Originally Posted by Joshuamr
Hey everyone....my workers comp doctor finally gave me the authorization to go see a vascular surgeon, and finally agreed that i have Thoracic Outlet Syndrome. I have started my search of doctors and narrowed it down to some in state, and if i have to, some out of state doctors. I live in NY close to NYC and the only problem i have ran into so far is that a lot of the doctors don't accept workers comp cases. I am waiting for a call back from Dr Darren Schneider from New York Presbyterian to find out if he will accept my case. I chose him based on some good reviews. I was just curious about the surgeries to correct TOS. I know there are different procedures based on your specific diagnosis, but i was just wondering about limitations after these surgeries. I dont mean right after surgery, because i'm sure there are many limitations at that point. I am talking more about long term. I am in the law enforcement field, and in my line of work you have to be prepared to use all of your limbs at any time. Right now i'm completely limited to my duties and am sitting at a desk....which often aggravates my symptoms more! With a surgery such as a rib resection or when they cut part of your pec muscle.....does this limit your arm function or range of motion permanently? After the surgery is that area now more susceptible to injury due to the change of overall structure? (like a direct blow to the clavicle/Shoulder area, or a fall impacting that area). These are all things i'm sure my doctor could answer for me eventually....i would just love to hear some first hand accounts. After my surgery my jobs doctors are going to evaluate me in order to determine if i am capable of returning to work in a full capacity. This is why i ask other people who have had any of these surgeries their limitations. Thanks for your help and support.

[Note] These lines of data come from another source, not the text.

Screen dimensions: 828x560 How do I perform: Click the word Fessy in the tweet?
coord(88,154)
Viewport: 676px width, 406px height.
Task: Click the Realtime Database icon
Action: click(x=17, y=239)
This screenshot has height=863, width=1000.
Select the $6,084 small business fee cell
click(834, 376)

Dr. Darren Schneider used to be in the Bay Area, CA, that is the region where I live now. He has an excellent reputation and is a very skilled surgeon
. Now New Yorkers are so lucky to have him. Since he has not been in N.Y. state that long, he may not be in the W.C. system yet. I know that he accepted W.C. patients when he was the chief of vascular surgery for U.C.S.F. in CA. You might just call his office and ask.

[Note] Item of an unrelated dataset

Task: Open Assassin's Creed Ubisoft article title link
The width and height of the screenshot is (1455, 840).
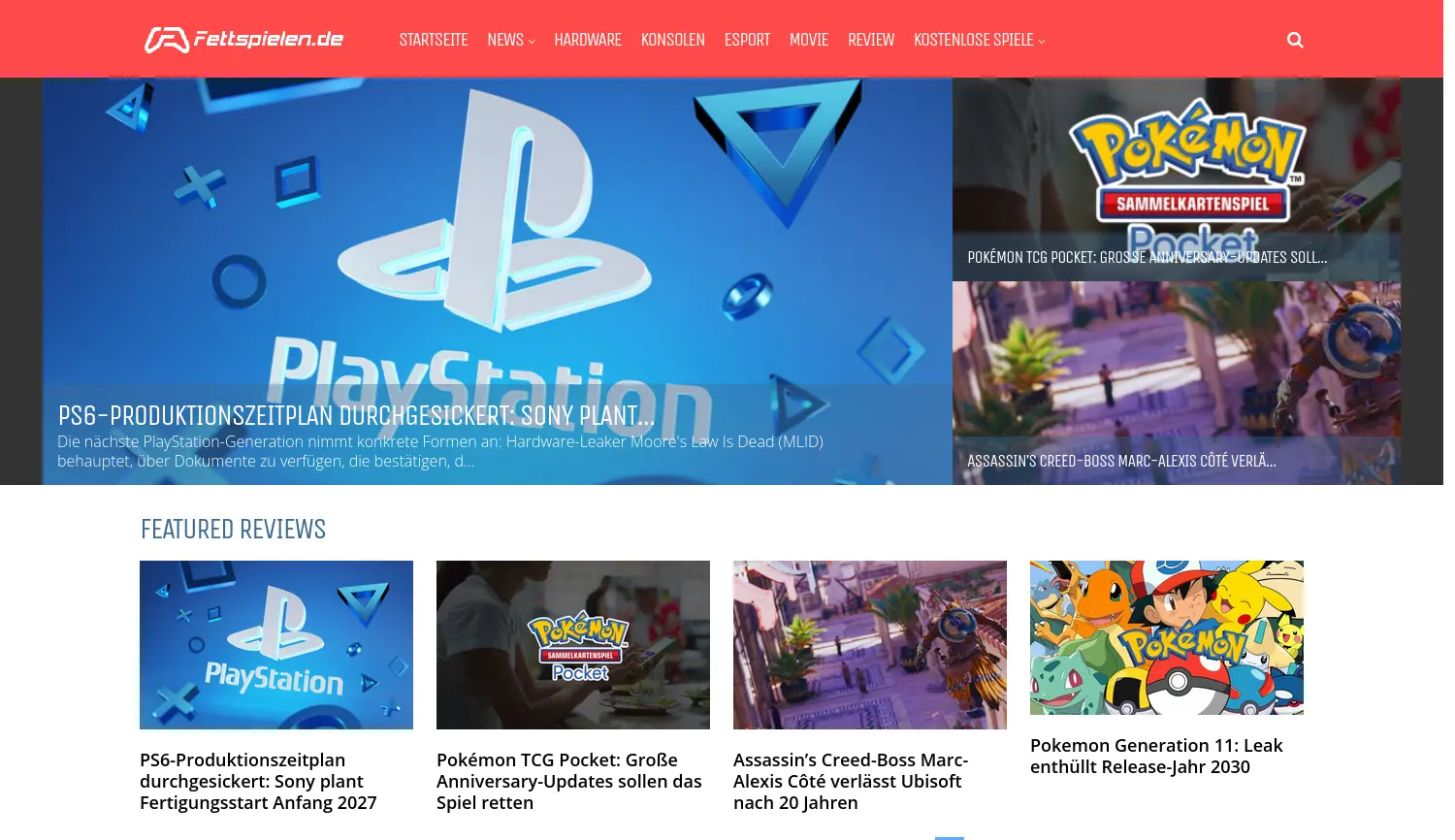Action: pyautogui.click(x=850, y=781)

As to your question about your functional limitations after surgery-- please get the best physical therapy AFTER your p.t., your doctor should prescribe it and push to have it authorized. I have heard that the better shape you are in before surgery the quicker your recovery will be. But some people with very narrow A to P chests could run a greater risk of damage because there is just not enough room.
There are risks to having TOS surgery, a risk of nerve damage. However not having surgery slowly damages the nerves too! Every person, every body is individual.
Also, I would not recommend Pec Minor release because it will result in a weaker pectoral area! If you are in law enforcement you need to be physically strong. Pec Minor cuts a muscle/tendon! Please get a thorough diagnostic workup to figure out how much of your problems are coming from "Pec Minor" impingement. Do not agree to get the Pec Minor until a doctor proves to you that it will help you.
I hope you are able to see Dr. Schneider!